*** Block opens ***
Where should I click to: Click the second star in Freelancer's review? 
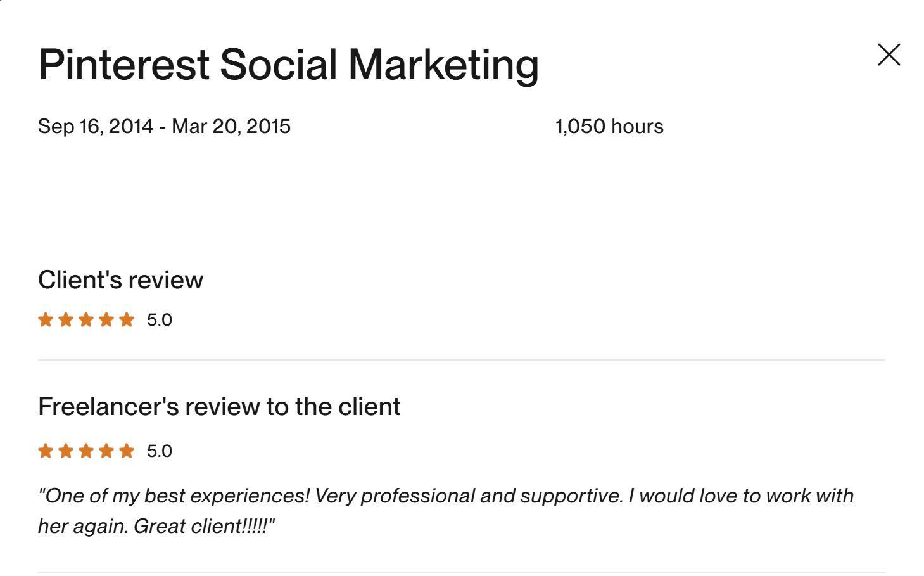pos(66,451)
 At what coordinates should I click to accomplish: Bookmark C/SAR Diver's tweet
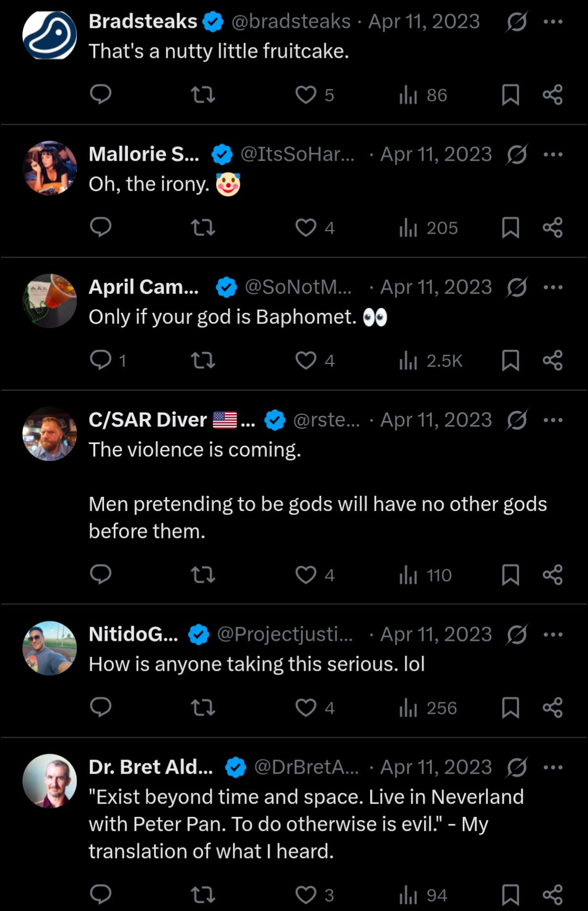coord(510,575)
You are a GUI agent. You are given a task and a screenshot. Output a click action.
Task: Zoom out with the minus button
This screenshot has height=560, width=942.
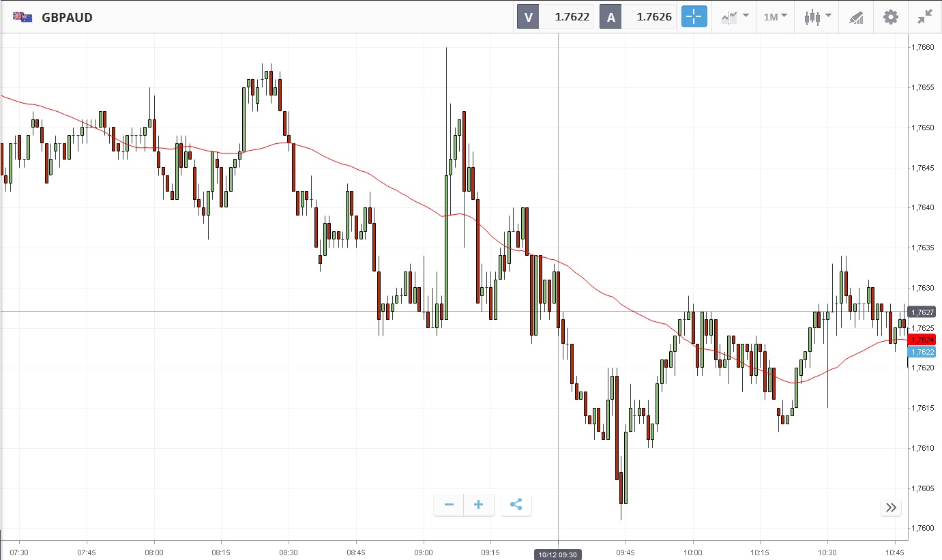click(449, 505)
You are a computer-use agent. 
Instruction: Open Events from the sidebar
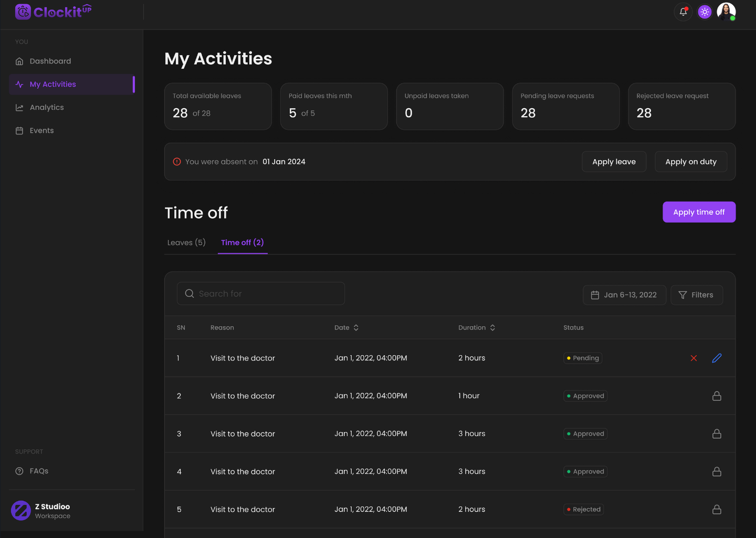[41, 131]

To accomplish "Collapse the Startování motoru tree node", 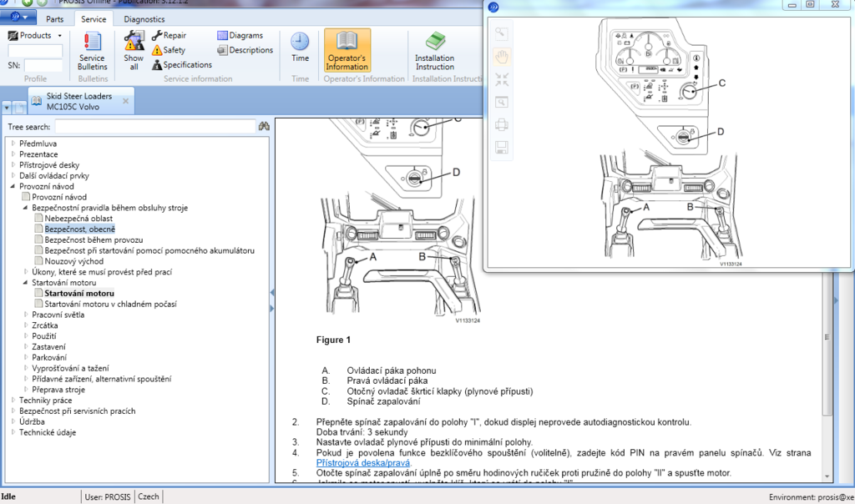I will tap(25, 283).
*** Block closes ***
### Task item
Look for "agent" in each line of the material, then copy the lines where it is found.

### Solved exercise
You are a GUI agent. You are given a task and a screenshot. Output a click action.
You are a computer-use agent. 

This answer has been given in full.